Another problem with Joshua's Law is that it targets the wrong offenders. People do not wreck because they are a certain age. They wreck because of carelessness, distraction, or plain old bad luck. Sometimes they wreck because they're not as experienced at dealing with other drivers' mistakes. Often they wreck because of drugs and alcohol. According to the Department of Transportation, nearly 30% of teen driver fatalities register a blood alcohol level at the time of death.

The Georgia legislature addresses the DUI problem with ridiculously lax solutions. DUI only becomes a felony on the 4th conviction. The felony law was only enacted last session. We need tougher penalties and better treatment programs for impaired drivers of all ages.

The solution to safer streets is not to put all the teenagers in the back seat. Oh, it is true that certain people are statistically more likely to wreck than others – teenagers among them. Motor vehicle crashes are the leading cause of death among teens, since teenagers rarely die from heart disease or cancer.

But does age discrimination weed out the most dangerous drivers? Not when you consider other factors, such as gender. Young men are twice as likely as young women to die in traffic fatalities. According to insurance companies, this discrepancy does not even out until sometime in the late twenties. Should we have different driving ages for the sexes? Or should marriage be a driving requirement for men, since single males are statistically the worst drivers?
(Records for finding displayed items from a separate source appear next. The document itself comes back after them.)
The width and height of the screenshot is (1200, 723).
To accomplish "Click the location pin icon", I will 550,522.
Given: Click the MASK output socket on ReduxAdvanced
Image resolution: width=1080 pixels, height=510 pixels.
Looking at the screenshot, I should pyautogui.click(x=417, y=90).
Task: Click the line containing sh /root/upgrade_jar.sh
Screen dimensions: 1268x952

The very idea of discriminating against males at the Department of Driver Services is appalling. But when we discriminate against female teens because of the bad driving of male teens, how is that any better?

Georgia should dump the age discrimination and apply equal treatment across the board. If driver's education is a wonderful thing for 16-year-olds, then let's require it for everyone seeking a license. Too many kids, daunted by Joshua's Law and its predecessors, simply wait until they are older and the requirements ease off. The result is a horde of 18-year-olds who drive just as badly as yesterday's 16-year-olds.